[Passage]:

↓↓↓

PIGEONS CONCEPTUALIZE

Psychologists at Harvard University (Hernstein and Loveland, 1964), have established that laboratory pigeons can use concepts in ways that have been considered uniquely human. Employing Skinnerian techniques to assess the pigeons’ ability to discriminate between different photographic slides projected on a screen, the researchers found that pigeons include under the concept of "human" both male and female humans of every race, culture, color, chronological age, and size. The pigeons also identify the back of a human head, a human hand or foot, and other parts of the human anatomy as "human," and they recognize a particular human under various "disguises" such as when the person is nude, or wears strange clothes, or is a tiny face in a large group photograph. Even more surprising, the pigeons had the concept of "man-made objects" (such as streets and buildings), "natural objects" (such as forests), and they even distinguished esoteric objects, such as equilateral triangles from other kinds of triangles.

Also, psychologists at Brown University (Blough, 1982) demonstrated that laboratory pigeons can learn to recognize each of the 25 letters of the English alphabet. Initially, the birds made the same kinds of mistakes as elementary school children— confusing C and G, and W and V.

↑↑↑

[Data for analysis]:
↓↓↓

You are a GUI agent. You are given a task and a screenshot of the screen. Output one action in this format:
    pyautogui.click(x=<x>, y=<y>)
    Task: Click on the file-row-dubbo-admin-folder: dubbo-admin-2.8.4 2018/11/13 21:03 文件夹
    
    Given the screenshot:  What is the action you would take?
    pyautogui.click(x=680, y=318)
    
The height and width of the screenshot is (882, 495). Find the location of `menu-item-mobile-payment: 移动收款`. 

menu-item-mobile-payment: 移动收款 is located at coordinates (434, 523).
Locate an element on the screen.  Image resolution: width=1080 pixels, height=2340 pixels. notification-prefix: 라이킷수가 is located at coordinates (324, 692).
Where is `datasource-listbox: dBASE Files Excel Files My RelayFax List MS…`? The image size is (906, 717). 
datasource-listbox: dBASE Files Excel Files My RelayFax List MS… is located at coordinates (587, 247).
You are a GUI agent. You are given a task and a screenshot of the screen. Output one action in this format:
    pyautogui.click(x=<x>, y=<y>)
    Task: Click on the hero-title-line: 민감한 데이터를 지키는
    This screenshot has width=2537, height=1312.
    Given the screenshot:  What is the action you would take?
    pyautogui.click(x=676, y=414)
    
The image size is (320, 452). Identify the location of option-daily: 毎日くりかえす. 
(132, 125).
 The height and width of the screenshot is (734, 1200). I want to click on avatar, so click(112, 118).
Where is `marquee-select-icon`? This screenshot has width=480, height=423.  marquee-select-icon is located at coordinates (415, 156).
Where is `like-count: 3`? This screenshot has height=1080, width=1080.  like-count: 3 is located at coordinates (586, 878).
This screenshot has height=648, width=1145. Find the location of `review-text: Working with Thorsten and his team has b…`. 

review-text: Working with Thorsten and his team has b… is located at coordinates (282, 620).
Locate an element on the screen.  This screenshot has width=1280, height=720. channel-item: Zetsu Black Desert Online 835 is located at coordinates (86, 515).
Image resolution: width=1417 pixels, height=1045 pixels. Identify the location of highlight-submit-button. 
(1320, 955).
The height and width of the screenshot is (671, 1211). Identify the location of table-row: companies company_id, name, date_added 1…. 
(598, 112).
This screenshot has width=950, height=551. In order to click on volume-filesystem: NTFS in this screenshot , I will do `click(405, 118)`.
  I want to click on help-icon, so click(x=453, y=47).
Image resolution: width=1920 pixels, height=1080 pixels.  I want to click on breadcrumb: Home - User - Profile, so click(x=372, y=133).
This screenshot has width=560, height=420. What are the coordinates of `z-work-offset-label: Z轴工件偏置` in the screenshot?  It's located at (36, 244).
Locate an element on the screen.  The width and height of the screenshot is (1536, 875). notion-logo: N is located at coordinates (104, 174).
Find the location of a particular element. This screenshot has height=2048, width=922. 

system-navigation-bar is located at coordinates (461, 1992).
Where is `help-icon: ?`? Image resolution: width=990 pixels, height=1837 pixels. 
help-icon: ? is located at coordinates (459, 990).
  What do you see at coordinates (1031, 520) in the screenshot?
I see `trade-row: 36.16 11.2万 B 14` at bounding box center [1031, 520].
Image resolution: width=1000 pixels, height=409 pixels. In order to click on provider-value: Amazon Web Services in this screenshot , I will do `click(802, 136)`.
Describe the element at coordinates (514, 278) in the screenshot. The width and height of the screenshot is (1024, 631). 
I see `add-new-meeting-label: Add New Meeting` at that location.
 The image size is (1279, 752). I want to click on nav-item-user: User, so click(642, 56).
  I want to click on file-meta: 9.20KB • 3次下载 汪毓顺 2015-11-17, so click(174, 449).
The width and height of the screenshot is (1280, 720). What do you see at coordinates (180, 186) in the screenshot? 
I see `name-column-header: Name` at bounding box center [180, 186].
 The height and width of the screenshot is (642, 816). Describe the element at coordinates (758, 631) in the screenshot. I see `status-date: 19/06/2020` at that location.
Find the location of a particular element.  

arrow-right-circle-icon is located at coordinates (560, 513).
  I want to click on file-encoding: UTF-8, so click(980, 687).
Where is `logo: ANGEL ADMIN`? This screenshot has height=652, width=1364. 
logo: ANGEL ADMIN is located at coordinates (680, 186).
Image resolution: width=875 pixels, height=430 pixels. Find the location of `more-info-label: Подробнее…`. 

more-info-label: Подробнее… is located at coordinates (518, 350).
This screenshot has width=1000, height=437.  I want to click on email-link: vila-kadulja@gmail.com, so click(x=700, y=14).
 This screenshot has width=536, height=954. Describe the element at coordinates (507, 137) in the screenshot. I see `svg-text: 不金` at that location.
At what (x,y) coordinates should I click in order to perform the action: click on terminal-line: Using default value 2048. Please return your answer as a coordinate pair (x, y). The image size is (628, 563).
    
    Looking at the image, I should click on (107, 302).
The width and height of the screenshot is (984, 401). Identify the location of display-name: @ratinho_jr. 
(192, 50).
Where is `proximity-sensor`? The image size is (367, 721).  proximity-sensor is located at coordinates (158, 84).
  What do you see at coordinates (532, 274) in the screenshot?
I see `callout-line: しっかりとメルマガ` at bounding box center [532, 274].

↑↑↑

[Problem]:
Continue the passage on pigeons forming concepts from the point where it ends, above the items.

[Task answer]:
NAVIGATIONAL INTELLIGENCE

Investigators (Griffin, 1974) were shocked to discover that migrating and homing birds find their way to their destinations by intelligently observing and integrating a variety of subtle information cues in nature which may include the apparent movement of the sun, stars, visual landmarks, the earth’s magnetic field, infrasounds, subtle orders, wind direction and cloud movements. Also surprising was the discovery that birds of the same species use different sources of information to navigate to the same destination and the same bird may use one informational source at one time and switch to another source at another time.

The evidence for the awareness and intelligence of birds provided by "hard" data (from experimental or laboratory studies) is corroborated by naturalistic investigations, especially when the investigators formed personal bonds or had friendly relations with birds. Here are two examples:

HUMAN-OWL FRIENDS

Bernd Heinrich, a professor of zoology at the University of Vermont, rescued a fallen nestling horned owl, whom he found buried in the snow following a late-spring snowstorm. He nursed the young owl back to health and guided him to the point where the owl could survive on his own. During three summers, the male owl spent part of his time in Professor Heinrich’s log cabin and most of his time in the surrounding woods. A close relationship with intimate play, enjoyment and subtle verbal and nonverbal communication developed between Heinrich and this rescued owl in spite of the consensus among ornithologists that great horned owls are "fierce, defiant and untamable, even when young" (Heinrich, 1987).

Professor Heinrich’s field notes contain many entries directly contradicting accepted notions of what is possible in human-avian interactions. For instance:

"Bubo (the owl) wakes me at 4:34 AM, by drumming on the window beside my ear. He joins me for breakfast, sharing some of my pancake...He hops onto the back of my chair, making his friendly grunts while I caress his head, and he nibbles [affectionately] on my fingers endlessly." (Heinrich, 1987)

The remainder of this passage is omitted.